C’est la position que continue à défendre Annie Genevard, la ministre de l'Agriculture. Cette dernière a participé, le 30 mars 2026, à la réunion du Conseil Agriculture et Pêche de l'Union européenne à Bruxelles.
« Le contexte géopolitique, marqué par la guerre au Proche-Orient, bouleverse les équilibres économiques : les charges flambent tandis que les cours sont historiquement bas. Pour nos agriculteurs, c’est une impasse.
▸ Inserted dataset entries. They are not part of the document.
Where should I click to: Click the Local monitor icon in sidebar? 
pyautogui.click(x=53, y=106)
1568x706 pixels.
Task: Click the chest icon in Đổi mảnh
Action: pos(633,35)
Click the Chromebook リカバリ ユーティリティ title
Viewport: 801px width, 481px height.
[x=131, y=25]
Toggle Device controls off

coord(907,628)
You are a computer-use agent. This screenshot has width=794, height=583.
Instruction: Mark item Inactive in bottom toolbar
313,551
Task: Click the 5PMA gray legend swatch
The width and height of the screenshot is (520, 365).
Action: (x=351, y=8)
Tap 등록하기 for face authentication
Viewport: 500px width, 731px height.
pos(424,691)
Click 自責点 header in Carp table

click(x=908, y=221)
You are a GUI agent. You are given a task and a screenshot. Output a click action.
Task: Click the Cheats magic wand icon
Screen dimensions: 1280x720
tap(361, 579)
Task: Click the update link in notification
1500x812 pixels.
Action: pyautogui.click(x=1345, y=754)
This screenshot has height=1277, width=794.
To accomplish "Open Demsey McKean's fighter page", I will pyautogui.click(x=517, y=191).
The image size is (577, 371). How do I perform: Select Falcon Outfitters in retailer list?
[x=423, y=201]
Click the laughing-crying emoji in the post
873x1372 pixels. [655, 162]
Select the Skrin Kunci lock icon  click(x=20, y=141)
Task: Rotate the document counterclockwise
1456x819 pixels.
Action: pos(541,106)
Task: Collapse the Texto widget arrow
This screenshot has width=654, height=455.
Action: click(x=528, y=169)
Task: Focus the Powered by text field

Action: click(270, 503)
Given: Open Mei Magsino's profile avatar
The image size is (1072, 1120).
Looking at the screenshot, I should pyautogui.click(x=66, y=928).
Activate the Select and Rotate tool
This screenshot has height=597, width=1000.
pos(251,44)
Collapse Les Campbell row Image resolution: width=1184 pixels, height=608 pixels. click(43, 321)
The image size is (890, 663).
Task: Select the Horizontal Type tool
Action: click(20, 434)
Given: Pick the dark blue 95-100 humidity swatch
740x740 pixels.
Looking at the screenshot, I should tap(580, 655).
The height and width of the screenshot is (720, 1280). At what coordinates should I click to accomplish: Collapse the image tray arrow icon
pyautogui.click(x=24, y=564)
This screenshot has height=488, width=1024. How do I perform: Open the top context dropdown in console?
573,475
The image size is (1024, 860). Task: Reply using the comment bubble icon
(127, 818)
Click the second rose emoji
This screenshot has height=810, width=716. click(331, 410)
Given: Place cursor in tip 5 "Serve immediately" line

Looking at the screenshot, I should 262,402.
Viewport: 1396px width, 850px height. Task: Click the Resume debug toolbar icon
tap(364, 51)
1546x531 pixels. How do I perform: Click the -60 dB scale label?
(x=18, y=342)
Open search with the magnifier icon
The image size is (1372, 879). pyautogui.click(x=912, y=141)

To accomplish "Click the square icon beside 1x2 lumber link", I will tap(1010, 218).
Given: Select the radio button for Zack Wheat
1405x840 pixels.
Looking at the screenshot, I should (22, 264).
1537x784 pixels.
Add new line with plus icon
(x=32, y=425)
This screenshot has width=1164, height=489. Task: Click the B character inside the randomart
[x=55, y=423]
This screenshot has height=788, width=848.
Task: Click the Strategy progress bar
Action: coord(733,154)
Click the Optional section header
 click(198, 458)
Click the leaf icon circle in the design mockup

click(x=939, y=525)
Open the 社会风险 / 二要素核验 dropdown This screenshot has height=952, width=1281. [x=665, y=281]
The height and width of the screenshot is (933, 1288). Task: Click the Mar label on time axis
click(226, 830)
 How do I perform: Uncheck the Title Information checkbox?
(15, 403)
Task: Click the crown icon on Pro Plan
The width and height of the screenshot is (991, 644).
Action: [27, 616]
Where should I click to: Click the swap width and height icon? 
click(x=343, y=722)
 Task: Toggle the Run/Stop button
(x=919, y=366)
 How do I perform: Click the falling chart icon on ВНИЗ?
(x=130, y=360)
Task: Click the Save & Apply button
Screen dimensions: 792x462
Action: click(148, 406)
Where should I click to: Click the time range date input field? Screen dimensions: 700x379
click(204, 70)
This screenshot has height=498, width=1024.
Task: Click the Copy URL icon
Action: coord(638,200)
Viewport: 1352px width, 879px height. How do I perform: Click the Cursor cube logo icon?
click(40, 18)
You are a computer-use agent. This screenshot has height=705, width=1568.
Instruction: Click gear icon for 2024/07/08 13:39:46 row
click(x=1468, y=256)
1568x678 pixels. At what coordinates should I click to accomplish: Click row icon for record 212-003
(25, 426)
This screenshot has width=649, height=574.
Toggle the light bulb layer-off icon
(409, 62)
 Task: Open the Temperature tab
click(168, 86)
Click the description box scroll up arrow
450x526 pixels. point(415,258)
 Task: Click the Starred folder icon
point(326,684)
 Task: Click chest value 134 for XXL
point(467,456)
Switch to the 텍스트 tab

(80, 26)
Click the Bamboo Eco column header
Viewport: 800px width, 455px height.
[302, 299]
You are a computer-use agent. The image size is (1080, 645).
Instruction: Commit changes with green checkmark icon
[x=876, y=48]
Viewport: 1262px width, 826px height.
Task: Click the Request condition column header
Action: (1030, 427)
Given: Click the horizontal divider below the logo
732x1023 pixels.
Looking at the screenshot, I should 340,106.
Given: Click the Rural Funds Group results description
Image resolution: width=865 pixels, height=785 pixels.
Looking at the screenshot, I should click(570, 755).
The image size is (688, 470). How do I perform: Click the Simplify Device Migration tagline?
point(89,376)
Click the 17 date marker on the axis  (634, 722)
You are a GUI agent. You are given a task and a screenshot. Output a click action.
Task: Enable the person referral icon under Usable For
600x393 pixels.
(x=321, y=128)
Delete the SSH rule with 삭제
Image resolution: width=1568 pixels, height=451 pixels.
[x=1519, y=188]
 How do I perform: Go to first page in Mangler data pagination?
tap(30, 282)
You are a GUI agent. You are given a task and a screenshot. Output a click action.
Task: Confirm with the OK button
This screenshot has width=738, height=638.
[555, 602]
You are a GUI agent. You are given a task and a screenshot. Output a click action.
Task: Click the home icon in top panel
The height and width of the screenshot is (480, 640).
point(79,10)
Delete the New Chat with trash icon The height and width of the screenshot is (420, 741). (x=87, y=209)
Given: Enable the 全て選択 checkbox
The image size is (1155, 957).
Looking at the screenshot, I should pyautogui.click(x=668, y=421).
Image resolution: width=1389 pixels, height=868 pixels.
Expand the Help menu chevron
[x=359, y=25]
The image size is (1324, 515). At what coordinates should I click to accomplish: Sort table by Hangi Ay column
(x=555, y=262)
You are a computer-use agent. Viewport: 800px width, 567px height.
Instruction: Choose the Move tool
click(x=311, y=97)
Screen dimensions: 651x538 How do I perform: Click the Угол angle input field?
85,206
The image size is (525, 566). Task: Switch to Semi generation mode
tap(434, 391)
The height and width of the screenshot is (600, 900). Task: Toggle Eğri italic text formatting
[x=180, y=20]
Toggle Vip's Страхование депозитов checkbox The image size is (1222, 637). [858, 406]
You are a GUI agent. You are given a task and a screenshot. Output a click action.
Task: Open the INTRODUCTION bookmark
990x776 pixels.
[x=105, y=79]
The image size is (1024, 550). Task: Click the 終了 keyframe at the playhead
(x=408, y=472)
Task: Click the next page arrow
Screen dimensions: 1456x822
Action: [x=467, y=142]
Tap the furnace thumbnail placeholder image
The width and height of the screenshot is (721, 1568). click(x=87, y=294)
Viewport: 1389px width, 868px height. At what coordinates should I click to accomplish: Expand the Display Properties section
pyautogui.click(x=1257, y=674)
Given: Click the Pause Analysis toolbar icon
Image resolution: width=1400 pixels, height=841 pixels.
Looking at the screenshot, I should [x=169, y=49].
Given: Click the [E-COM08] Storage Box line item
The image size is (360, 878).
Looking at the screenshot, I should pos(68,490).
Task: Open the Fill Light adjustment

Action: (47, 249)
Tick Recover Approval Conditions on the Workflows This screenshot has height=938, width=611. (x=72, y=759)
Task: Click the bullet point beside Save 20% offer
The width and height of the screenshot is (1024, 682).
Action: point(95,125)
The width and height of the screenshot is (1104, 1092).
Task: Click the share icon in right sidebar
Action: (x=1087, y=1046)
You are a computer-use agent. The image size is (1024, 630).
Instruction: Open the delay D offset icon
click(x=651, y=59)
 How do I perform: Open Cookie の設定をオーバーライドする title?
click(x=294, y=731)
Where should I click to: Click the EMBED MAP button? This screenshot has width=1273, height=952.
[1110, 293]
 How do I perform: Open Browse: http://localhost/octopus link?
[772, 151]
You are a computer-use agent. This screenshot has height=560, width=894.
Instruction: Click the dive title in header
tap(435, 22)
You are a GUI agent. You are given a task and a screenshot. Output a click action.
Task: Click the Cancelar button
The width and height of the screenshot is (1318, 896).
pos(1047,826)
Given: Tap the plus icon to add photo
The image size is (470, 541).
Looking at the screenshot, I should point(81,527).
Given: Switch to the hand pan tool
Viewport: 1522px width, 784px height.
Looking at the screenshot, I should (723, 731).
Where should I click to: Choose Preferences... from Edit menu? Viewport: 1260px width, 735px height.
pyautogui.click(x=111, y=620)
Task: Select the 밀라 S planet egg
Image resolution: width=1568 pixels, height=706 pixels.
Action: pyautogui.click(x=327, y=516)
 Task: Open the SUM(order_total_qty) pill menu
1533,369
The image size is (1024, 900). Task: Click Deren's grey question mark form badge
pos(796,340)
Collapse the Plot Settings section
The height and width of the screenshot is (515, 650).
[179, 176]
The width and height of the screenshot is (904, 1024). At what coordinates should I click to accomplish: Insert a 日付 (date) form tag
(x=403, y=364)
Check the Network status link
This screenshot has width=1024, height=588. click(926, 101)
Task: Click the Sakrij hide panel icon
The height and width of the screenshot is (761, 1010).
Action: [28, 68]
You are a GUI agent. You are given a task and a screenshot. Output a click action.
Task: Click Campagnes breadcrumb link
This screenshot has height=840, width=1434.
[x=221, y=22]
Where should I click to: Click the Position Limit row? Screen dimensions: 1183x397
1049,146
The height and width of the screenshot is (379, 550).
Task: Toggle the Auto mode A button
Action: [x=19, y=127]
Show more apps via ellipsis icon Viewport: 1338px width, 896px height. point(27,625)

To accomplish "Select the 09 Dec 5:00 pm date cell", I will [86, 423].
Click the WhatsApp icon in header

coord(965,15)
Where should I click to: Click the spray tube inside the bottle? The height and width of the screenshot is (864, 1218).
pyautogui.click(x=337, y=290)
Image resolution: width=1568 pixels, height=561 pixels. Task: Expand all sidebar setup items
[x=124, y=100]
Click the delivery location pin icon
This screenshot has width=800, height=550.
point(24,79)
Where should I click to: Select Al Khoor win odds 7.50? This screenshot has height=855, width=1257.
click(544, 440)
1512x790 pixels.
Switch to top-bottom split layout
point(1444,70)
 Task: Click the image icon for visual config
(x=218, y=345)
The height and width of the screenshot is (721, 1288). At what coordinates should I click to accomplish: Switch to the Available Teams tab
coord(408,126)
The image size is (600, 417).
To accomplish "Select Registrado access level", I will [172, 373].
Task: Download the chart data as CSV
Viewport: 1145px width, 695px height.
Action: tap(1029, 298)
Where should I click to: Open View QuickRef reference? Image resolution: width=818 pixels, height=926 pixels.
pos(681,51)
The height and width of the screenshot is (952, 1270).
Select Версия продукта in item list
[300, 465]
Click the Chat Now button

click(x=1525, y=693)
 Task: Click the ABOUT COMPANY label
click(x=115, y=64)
Sans remettre en cause son objectif, les circonstances imposent d’adapter le mécanisme : nous plaidons pour une suspension temporaire ou, à défaut, une compensation des surcoûts supportés par les agriculteurs », a déclaré la ministre sur le réseau X.
Les Chambres d’agriculture de France alertent depuis plusieurs mois sur le risque que les importateurs augmentent leurs prix face à l’incertitude.
« Les agriculteurs européens ont pointé du doigt le surcoût engendré par le mécanisme sur les engrais. La Commission européenne a alors essayé de leur répondre en proposant de diminuer les droits de douane sur les engrais et en annonçant une possibilité de le suspendre pour ces derniers avec un effet rétroactif. Avant de finalement faire machine arrière en février », déplorent
les Chambres d’agriculture, dans un communiqué.